Any student/teacher relationship requires a level of trust. The more complex the subject matter, the more that trust is required. From the student standpoint, we need to trust that our instructors not only understand the subject matter, but are competent enough to teach it to us. (There are are many people who are experts in their field, but lack the ability to impart what they have learned to others.) From a teacher standpoint, we need to trust that our students are focused on learning. It can be frustrating, as an instructor, to spend so much time planning a class, only to discover that your students are really uninterested in what you have to say. (I don’t know how high school teachers do it, sometimes!)

This issue of trust is even more important when one studies a martial art. In this context, we are not just learning something that will help us improve as a human being; we are also learning something that is supposed to help us protect ourselves from harm. I can have a bad physics professor, for example, and the main consequence of that is that I will learn little about physics. A bad martial arts instructor, on the other hand, will leave me either understanding little about self-defense–or worse, an incorrect understanding about self-defense. Given the fact that self-defense is, at its core, about life and death, I think a bad martial arts instructor has a much more dire impact on the average person.

Because martial arts focus on life and death, it is critical that both the instructor and the student trust each other. In a striking art, such as Karate, this trust is easy to validate. Our fight-or-flight instincts help us understand rather quickly how a given block or strike is effective. The physical sensations alone are often enough to validate that our instructor is teaching us something worthwhile. We can feel that a given block works. We can tell that a given punch or kick has a powerful effect.
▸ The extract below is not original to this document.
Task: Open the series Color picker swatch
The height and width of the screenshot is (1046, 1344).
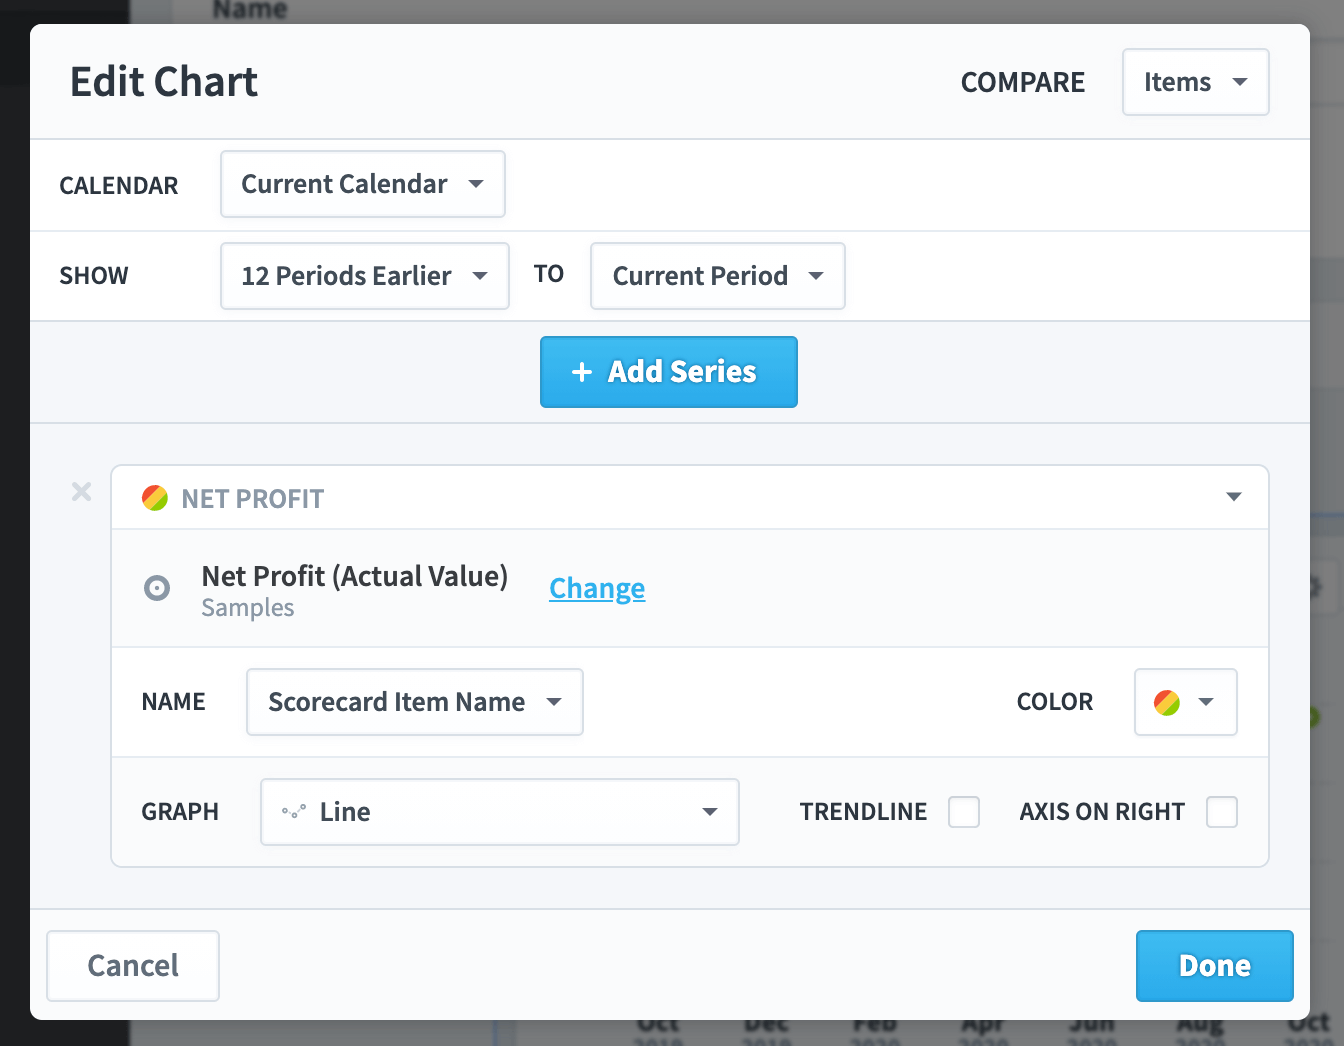Action: tap(1186, 702)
Because we can feel that it works, we can trust our instructor more easily.

But what about an art like Kokikai Aikido? This is not a striking art. In fact, one of our fundamental principles is that the whole notion of fight-or-flight is no longer valid; that it is often an out-dated and ineffective response. Instead, we focus on relaxation, positioning, and timing. Unfortunately, these concepts are not always as easy to accept. A correctly applied Kokikai technique leaves an attacker helpless and, quite often, safe on the ground. But there is no actual sensation that tells us if we are correct. In fact, it is often said that when you move correctly, it feels like…nothing. If we combine this issue with the fact that new students often have to move slowly (to ensure safe practice), a fact that leaves movements feeling inelegant and rhythmless, it is easy to see why new students might be reluctant to trust their instructor.
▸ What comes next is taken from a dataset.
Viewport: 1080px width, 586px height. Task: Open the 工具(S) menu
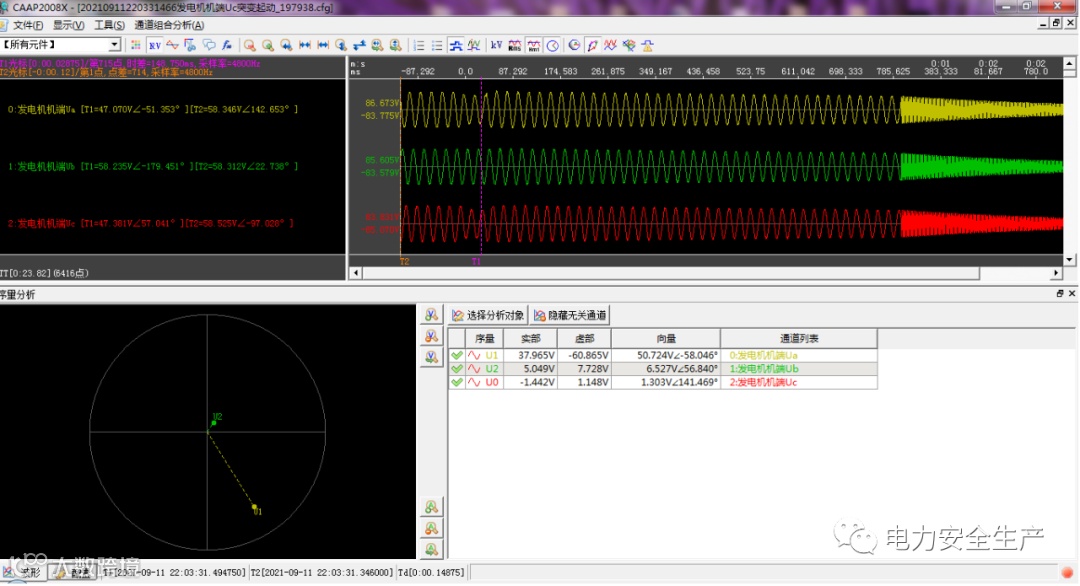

Of course, it is not the job of the instructor to have to “prove” the techniques work at all times. Nor is it the job of the student to blindly accept everything the instructor says as “truth.” But in an art like Kokikai Aikido, in which we are asking new students to embark on a journey that requires a radical restructuring of how to move and think, we do need to look at this trust relationship between Sensei and student and how we can foster that relationship. Currently, I think the best solution is, as the instructor, to encourage students to ask questions, and to remind them about why we practice certain ways. We need to acknowledge that our movements can be difficult to understand, let alone imitate. We can’t count on students blindly trusting us; therefore, we need to start with little ideas, concepts are easier to understand. For example, I enjoy using our third basic principle, correct posture, when talking about techniques with new students. After all, the notion of “keeping one point” can sound very foreign, and the idea of being “relaxed” is hard to understand. But everyone can check their own posture, so this third principle becomes a concrete method through which new students can see if the art makes sense.

In a martial arts setting, a student must be able to trust his or her instructor. Those of us who teach must remember that we need to do everything we can to encourage that trust, while simultaneously illustrating the full beauty and effectiveness of Aikido.